Jeanette is no stranger to the iconic Aussie marsupial, which is why she was delighted when her daughter Kim, who was in a cabin on the property, called her one morning to tell her there was a wombat wandering around.
But just moments later Jeanette discovered this particular wombat was out for blood.
“He looked up at me and just dived to get past me and I held him for along time while screaming out to Nazarena my 11-year-old great granddaughter ‘not to let him get you’, and then he started biting me,” the 78-year-old told Dubbo Photo News.
“He’d bite pieces of my leg and so she ran to get help, meanwhile he was biting me up to my knees.”
Kim, who was still recovering after recently breaking her ankle, rushed out of her cabin after hearing the screams and found the wombat mauling her mum.
As soon as the animal locked eyes on Kim it rushed and knocked her over before viciously ripping into the back of her legs.
“I shoved my hand down to protect myself, offering him my hand because I knew he was going to keep gouging,” she told the newspaper.
“He was near my femoral artery so I had to have the guts to shove my hand down so then he got my finger and bit down until he exposed the bone.”
By this point, Kim’s daughter Gemma had been woken up and rushed outside in her pyjamas to see what all the commotion was.
After realising her family was under attack from a bloodthirsty beast she sprung into action, grabbing a plank of wood and hitting the wombat in an attempt to save her mum.
Her action succeeded in getting the wombat off Kim, but it meant the marsupial’s attention was now on her.
The animal knocked her over and started biting her legs, thighs and bum, with Gemma saying she was “screaming for my life”.
“It’s like he knew where to bite, he was in for the kill, he was totally in for the kill,” she said.
Jeanette agreed, telling Dubbo Photo News that in that moment they thought they might not make it out alive. She said the wombat was so vicious it would have “bitten our noses off” if it reached their faces.
Kim thought her daughter was going to die as she watched the wombat continue its attack.
Despite having just re-broken her ankle, she hobbled over, grabbed a shove, and hit the wombat.
The animal lunged at Kim, pushing her to the ground. It was at this point that she knew had to do.
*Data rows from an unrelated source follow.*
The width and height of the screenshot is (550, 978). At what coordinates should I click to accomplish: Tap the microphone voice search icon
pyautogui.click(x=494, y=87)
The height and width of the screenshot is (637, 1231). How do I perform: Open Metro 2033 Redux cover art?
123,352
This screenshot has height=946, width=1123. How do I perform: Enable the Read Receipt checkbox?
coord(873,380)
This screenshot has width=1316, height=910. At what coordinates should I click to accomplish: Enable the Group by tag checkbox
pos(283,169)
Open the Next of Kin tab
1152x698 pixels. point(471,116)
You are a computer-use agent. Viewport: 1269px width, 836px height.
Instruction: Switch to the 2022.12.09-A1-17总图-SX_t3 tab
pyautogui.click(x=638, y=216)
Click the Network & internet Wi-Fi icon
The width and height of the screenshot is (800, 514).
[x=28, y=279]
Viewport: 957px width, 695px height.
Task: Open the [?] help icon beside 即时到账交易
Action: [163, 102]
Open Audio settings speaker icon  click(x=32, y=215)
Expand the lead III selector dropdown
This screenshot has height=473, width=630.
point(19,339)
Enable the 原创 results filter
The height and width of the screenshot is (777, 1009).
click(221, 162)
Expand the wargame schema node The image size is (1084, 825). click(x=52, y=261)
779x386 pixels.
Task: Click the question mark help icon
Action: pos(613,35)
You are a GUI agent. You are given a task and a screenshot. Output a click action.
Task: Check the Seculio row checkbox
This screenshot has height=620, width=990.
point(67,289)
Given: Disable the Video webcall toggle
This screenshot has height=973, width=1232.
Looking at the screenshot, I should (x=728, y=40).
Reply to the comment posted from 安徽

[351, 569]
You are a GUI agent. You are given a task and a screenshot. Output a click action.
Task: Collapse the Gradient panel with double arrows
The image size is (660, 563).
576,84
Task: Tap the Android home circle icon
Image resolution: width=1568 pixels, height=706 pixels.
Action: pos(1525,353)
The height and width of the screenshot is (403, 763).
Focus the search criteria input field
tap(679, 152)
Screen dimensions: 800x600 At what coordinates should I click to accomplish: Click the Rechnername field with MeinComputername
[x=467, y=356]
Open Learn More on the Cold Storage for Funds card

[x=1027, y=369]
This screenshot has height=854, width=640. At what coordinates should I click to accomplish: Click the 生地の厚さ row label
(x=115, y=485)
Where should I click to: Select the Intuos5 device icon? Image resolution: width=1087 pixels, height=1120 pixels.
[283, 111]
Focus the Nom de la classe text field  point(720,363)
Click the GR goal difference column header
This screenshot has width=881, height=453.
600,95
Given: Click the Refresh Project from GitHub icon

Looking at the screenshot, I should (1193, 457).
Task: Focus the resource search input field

“All of a sudden I understood I had to grab him by the ear and head and lie on his back. It was watching Steve Irwin wrestle crocodiles that made me think of it,” she said.
By now Gemma’s husband, who was working inside, had been alerted to the attack, as had one of the neighbours.
The two men helped Kim hold the wombat down as Jeanette ran to grab an axe and put an end to the animal’s reign of terror.
During all the commotion Jeanette’s great granddaughter had called the ambulance and paramedics arrived to help the family.